Herewith I present the latest group of tweets of Jane Austen's PERSUASION. Enjoy (and do read the book, which is ever so much more delightful):
Persuasion, Ch18:
Breaking news: Louisa is to marry Capt. Benwick, not Capt. Wentworth! Louisa and Benwick?? WTF? Fetch my smelling salts!
Anne refrains from breaking into song while hoping that Capt W & Capt B have not 86'd their friendship over Louisa.
Admiral Croft provides Anne w/status update on Capt W: He does not appear to be heartbroken at all. (Smile.)
Persuasion, Ch19:
And then Anne runs into the man himself: "It was agitation, pain, pleasure, a something between delight and misery."
Capt W is somewhat self-conscious with Anne, perhaps even embarassed. Please sir, may I have some more? But then…
…Mr. Elliot whisks Anne away, leaving Capt W to hear the gossips of Bath yammering that Anne & Mr. Elliot are an item.
If only Anne could see Capt W again, but she is neither free to call nor able to tweet. Perhaps he will be at a concert…
Persuasion, Ch.20:
Capt W arrives—and Anne is so friendly that he tells her his opinion of Benwick and Louisa's engagement. Dish it, dude.
Aside from Benwick's superiority of mind to Louisa, says Capt W, Benwick's fiancée had been an extraordinary woman.
"A man does not recover from such a devotion of the heart to such a woman. He ought not; he does not," says he.

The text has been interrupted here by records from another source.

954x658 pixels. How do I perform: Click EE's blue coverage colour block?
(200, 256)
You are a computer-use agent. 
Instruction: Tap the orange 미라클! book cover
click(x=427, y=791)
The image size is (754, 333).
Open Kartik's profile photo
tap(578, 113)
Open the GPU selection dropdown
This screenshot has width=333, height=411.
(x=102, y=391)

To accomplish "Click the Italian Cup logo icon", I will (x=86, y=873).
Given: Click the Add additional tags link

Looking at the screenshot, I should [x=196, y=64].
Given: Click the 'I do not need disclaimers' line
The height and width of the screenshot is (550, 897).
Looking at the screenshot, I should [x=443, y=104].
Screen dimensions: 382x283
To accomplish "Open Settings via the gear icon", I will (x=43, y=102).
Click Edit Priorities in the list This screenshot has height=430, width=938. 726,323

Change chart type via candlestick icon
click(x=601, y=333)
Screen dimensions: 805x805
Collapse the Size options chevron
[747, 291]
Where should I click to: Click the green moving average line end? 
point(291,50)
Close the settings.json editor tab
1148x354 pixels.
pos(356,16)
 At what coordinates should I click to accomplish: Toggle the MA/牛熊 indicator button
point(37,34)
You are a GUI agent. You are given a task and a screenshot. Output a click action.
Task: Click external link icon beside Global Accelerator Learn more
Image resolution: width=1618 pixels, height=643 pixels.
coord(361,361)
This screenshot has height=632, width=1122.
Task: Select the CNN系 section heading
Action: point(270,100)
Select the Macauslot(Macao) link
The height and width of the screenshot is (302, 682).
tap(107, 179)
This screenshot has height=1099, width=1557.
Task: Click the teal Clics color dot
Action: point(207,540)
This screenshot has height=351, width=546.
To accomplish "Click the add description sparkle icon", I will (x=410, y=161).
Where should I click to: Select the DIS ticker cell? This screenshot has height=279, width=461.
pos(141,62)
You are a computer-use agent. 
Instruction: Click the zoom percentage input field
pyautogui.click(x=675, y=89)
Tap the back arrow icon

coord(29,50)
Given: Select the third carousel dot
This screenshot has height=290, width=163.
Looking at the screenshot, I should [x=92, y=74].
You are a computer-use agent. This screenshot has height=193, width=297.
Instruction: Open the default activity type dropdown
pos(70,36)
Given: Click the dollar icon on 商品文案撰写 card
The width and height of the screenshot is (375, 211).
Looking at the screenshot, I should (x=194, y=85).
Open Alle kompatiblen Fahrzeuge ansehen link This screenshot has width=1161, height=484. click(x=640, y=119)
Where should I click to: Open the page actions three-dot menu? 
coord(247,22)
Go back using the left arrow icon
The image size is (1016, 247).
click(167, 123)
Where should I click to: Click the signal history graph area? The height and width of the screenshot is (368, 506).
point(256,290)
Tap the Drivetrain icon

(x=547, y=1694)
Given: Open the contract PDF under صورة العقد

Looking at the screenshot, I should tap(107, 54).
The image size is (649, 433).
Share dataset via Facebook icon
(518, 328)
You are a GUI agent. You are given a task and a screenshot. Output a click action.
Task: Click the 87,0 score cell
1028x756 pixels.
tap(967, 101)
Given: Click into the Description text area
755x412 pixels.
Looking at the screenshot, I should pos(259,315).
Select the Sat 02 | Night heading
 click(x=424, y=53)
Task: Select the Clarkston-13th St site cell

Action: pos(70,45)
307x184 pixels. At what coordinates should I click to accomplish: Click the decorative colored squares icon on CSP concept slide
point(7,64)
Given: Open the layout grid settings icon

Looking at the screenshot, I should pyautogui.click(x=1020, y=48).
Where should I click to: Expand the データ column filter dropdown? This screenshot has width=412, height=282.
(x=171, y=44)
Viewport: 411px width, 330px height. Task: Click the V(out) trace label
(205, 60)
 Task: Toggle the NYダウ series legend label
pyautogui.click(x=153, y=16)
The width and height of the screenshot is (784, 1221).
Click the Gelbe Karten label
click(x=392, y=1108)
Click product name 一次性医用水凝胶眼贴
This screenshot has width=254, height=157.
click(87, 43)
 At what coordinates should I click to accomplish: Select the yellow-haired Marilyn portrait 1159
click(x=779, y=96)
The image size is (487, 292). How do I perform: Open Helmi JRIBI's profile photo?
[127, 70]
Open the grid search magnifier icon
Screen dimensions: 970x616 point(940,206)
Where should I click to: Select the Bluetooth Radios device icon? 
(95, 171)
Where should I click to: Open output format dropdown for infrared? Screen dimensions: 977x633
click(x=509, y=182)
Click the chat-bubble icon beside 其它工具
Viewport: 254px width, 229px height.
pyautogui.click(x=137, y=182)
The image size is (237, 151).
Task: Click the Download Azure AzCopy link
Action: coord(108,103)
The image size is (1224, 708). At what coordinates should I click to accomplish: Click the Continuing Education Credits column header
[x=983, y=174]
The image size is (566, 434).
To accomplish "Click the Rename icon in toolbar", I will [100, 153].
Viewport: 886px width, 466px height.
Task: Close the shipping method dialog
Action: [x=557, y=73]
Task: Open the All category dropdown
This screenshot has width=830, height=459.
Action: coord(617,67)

Anne is "struck, gratified, confused, and beginning to breathe very quick, and feel an hundred things in a moment."
Lady Dalrymple & her spawn arrive at the concert, and Anne is separated from Capt W as she and her party take their seats.
All Anne can think of are Capt W's words, "his half averted eyes and more than half expressive glance." (Hmm...)
"All declared that he had a heart returning to her at least; that anger, resentment, avoidance, were no more…"
It seems all his coldness has been "succeeded, not merely by friendship and regard, but by the tenderness of the past."
"She could not contemplate the change as implying less. He must love her." (Grabs fan, swoons on fainting couch.)
Mr. Elliot tantalizes Anne with cryptic statements of how he had heard praise of her for years before they met.
Mr. Elliot won't reveal his source, who "had inspired him with the highest idea of her merit." Man is a flattery machine.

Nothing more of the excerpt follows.